5 Ways Sleeping Less Makes You Gain Weight
How lack of sleep could be stalling your ability to lose weight and keep it off.
April 1, 2012— -- If you're what researchers call a short sleeper (measured by how long you sleep each night—5.5 to 6 hours or less qualifies you), you'll have trouble losing weight, no doubt about it. In a 7-year study of 7,022 middle-aged people, Finnish researchers found that women who reported sleep problems were more likely to experience a major weight gain (defined as 11 pounds or more).
You know that sleep and weight gain may be linked, but why is that?
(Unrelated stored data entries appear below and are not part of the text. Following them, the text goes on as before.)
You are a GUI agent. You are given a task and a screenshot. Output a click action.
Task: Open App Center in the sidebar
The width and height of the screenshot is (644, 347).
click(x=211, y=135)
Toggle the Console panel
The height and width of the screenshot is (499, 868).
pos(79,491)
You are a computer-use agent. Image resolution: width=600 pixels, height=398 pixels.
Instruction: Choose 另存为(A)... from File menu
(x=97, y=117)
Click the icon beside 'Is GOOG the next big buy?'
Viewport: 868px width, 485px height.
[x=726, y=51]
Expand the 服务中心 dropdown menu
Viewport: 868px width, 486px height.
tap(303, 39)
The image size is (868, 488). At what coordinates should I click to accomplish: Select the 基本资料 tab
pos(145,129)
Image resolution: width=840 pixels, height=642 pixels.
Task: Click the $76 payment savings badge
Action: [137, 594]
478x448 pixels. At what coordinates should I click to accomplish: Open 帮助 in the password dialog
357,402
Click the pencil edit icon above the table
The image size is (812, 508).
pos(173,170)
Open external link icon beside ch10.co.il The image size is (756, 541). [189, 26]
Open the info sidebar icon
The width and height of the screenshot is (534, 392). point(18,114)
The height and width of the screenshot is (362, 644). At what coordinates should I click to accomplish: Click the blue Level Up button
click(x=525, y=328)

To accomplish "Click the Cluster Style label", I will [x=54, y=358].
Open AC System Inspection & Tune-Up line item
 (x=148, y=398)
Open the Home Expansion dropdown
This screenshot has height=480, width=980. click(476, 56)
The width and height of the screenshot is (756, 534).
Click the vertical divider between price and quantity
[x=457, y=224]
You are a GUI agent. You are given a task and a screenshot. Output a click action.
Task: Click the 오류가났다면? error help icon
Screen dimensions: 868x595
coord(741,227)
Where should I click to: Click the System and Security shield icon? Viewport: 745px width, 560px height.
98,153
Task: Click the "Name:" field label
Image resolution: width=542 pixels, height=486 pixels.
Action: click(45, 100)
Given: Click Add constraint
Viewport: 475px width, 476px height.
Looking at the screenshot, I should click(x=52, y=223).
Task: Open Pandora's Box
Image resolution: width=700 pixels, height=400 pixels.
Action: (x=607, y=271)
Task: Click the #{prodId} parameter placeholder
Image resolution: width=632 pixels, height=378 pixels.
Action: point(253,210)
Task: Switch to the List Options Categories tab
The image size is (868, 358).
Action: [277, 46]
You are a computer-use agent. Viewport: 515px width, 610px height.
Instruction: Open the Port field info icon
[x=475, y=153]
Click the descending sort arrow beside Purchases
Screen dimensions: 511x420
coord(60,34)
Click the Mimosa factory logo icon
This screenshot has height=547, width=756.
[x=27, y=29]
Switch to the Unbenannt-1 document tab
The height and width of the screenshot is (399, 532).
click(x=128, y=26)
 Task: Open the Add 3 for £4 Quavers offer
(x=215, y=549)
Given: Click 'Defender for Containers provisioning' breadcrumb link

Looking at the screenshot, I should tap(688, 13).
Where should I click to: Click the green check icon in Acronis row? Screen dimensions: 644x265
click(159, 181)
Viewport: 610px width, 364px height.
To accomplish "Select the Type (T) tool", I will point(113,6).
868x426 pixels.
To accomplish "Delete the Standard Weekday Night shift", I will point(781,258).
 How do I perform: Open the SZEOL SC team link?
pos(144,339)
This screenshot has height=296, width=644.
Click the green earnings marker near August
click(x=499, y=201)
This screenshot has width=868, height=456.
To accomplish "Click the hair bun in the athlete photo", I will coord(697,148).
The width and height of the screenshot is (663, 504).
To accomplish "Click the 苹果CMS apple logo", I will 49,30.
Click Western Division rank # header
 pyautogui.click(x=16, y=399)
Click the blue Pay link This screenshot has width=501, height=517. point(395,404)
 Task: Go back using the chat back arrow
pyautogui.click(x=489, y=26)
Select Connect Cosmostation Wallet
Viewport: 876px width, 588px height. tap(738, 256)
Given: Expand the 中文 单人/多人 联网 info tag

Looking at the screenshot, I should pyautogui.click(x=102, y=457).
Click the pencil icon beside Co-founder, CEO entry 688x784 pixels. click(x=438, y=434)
Here's what the earth-shattering new research has revealed, and why lack of sleep could be stalling your ability to lose weight and keep it off:
Sleep Less, Burn Less
In a study at the department of neuroendocrinology at the University of Lübeck, Germany, published in the American Journal of Clinical Nutrition, researchers had a group of men sleep for 12 hours a night but didn't allow them to sleep the next night, and then had them eat an opulent buffet the following morning. Then the researchers measured the subjects' energy expenditure—the calories you burn just by being. When the men were sleep-deprived, their general energy expenditure was 5 percent less than it was when they got a good night's sleep, and their post-meal energy expenditure was 20 percent less.
Sleep Less, Eat More
In research presented at the American Heart Association's 2011 Scientific Sessions, it was shown that women who got only 4 hours of sleep at night ate 329 additional calories the next day than they did after they slept 9 hours. (Men ate 263 calories more.) In another study published in the American Journal of Clinical Nutrition, 11 volunteers spent 14 days at a sleep center on two occasions. During one period, they slept 5.5 hours a night, and during the other, they slept 8.5 hours. When the subjects were sleep-deprived, they increased their nighttime snacking and were more likely to choose high-carbohydrate snacks.